So if we divide the cost of training and running a specifically-tailored ChatGPT by $183k, at what point would the company save money were it to go with the AI, versus paying for the engineers (and their office rent, etc...)?
Because I suspect that's almost certainly the kind of calculation they hoped to sit down and make were they to conclude this experiment successfully.
In 1800 what was the cost to from New York to LA at over 200 mph average speed?
What is the cost today?
The real question is over time how much will be able to reduce the energy and computation requirements to successfully train a model. The cost per unit conversions are also rather screwy in comparing AI with humans. For AI we have a rather well defined hardware + power + programming time that gives us a realistic answer. With humans we externalize the time and cost of training onto society. For example if your jr engineer that is getting close to going above the jr state gets hit by a bus what is the actual cost of that event to the company for onboarding and training? It's far more than the salary they are paid.
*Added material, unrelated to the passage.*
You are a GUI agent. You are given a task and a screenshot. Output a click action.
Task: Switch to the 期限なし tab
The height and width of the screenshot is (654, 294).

Do LLMs suffer from catastrophic interference? A SWE is expected to learn continuously as the dujour stack constantly changes under our feet. This can be brute force mitigated by epochal retraining from ground up but that will cost money. So the cost equation must include a periodic 'rebuild of the dev team'.
Because I suspect that's almost certainly the kind of calculation they hoped to sit down and make were they to conclude this experiment successfully.